The project is still being finalized, but both Williams and Chapman are optimistic that it’ll go through. It will include $8 million in NMTC from HOPE, as well as potentially close to $12 million more from two other Mississippi CDFIs with NMTC allocations.
That would be a huge game-changer, says Chapman. An entirely new facility would allow the hospital to provide additional services like cardiac and pulmonary rehabilitation and intensive outpatient therapy to seniors, as well as to offer surgery again; the hospital closed its surgery suite several years ago. Additionally, “we think it’ll be a very important economic driver for our community,” says Chapman. “Our philosophy is activity breeds activity. Land around it suddenly becomes more valuable. It just has a domino effect.”

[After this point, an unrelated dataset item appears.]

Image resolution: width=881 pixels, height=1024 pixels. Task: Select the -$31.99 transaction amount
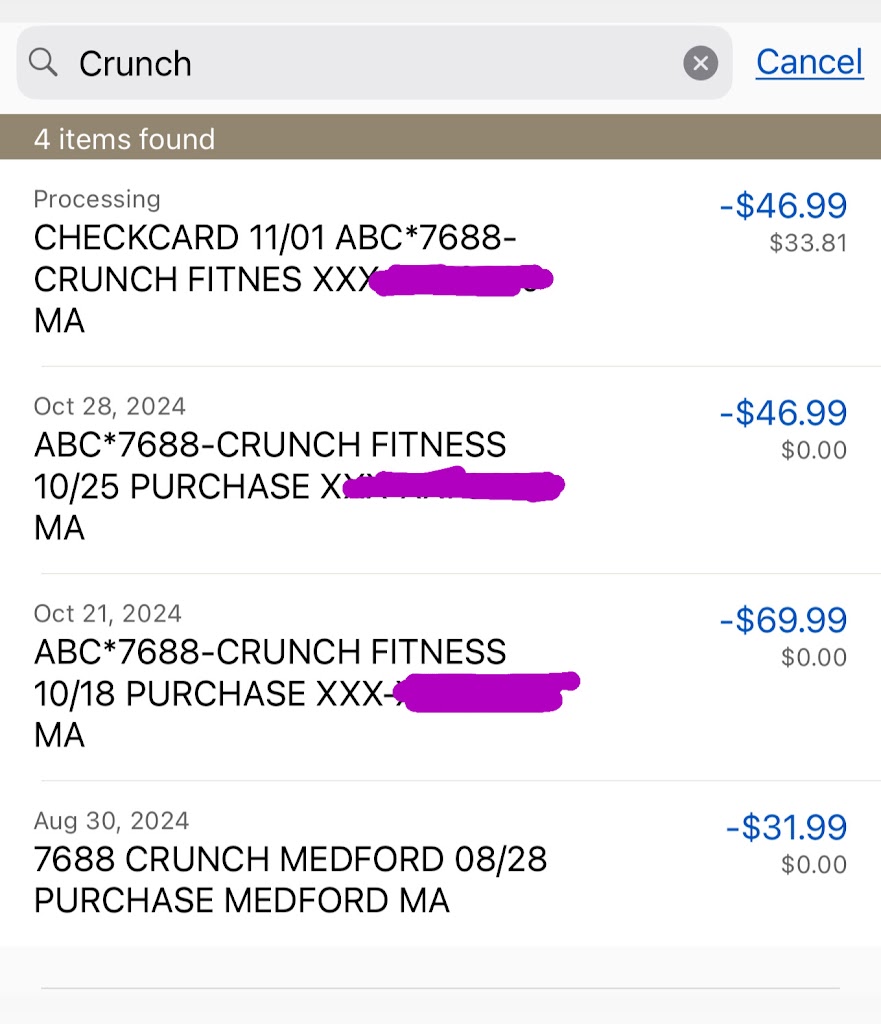pyautogui.click(x=786, y=827)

Several other CDFIs around the country have helped rural hospitals obtain the financing they need in order to go on. Many have utilized NMTC; some have also provided loans through the USDA Rural Development’s Community Facilities Re-Lending program. Not all of the hospitals on the receiving end ultimately survived—the financing isn’t a silver bullet—but for some, it has been transformative.
The hospital in Coeur D’Alene, Idaho, for instance, was aiming to build a $12 million addition that would serve as a medical residency program. The facility treats a rural area, and the addition was designed to potentially to attract young doctors to the region. But hospital administrators couldn’t quite make the development work financially. In came MoFi, a CDFI serving the western Rockies, with almost $12 million in NMTC financing, and the project went through.
It’s now making a serious difference in the region. “Now they’re seeing [medical] residents stay in northern Idaho, and [the residents] are specialists in rural and family medicine,” says Dave Glaser, MoFi’s president. “They’re building the inventory of doctors able to serve that really rural area.”
MoFi has also provided loans that allow hospitals to make much simpler changes: to update their HVAC and electrical systems, for example. Even those basic upgrades are crucial, allowing facilities to devote funds to improving operations rather than making repairs.
And that matters. Because if those areas lose their hospitals, says Glaser, “it’s a death knell for the community.”
But advocates and analysts emphasize that while the loans and upgrades can be lifesaving for rural hospitals, they don’t address the issue at the very heart of the rural health care crisis.
“Hospitals are required to treat all comers,” says Morgan, the National Rural Health Association CEO. “But at the end of the day, someone has to pay the bill.” And until there’s an answer—in Washington or elsewhere—to the question of who that someone is, rural hospitals’ struggles will continue.